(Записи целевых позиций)
========================

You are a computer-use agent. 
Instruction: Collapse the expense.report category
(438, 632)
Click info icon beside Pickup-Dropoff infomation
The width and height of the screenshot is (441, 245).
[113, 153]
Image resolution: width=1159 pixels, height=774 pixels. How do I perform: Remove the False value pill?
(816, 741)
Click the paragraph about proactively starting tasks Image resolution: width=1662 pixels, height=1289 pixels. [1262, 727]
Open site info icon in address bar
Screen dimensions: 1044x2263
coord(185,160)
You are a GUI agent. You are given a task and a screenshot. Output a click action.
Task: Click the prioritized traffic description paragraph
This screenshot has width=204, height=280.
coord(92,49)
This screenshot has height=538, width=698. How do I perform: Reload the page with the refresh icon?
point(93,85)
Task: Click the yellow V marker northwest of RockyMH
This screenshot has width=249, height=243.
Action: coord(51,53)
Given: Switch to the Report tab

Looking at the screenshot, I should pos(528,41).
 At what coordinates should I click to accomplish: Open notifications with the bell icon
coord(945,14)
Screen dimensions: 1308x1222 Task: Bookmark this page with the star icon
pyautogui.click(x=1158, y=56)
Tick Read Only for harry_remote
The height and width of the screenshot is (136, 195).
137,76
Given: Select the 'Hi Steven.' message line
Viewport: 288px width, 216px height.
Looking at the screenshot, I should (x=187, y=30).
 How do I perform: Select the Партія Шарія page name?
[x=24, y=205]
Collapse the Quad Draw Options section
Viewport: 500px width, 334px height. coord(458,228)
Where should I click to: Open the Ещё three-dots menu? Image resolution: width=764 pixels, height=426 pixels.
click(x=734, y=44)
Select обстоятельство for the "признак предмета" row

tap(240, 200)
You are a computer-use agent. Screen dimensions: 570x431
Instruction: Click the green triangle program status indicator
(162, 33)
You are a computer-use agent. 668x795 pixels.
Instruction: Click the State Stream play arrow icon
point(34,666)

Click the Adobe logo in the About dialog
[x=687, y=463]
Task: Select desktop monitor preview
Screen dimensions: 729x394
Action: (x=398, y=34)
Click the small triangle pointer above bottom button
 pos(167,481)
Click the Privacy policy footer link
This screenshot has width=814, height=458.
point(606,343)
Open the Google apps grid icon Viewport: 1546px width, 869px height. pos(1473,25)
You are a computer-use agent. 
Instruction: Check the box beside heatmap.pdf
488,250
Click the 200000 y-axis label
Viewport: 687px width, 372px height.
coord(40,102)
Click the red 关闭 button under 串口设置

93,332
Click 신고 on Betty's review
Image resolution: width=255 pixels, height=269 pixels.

========================

ЗАДАНИЕ: Укажите, сколько строк в материале выше содержат строку «Collapse», учитывая регистр букв. В ответе дайте только число.

ОТВЕТ НА ЗАДАНИЕ: 2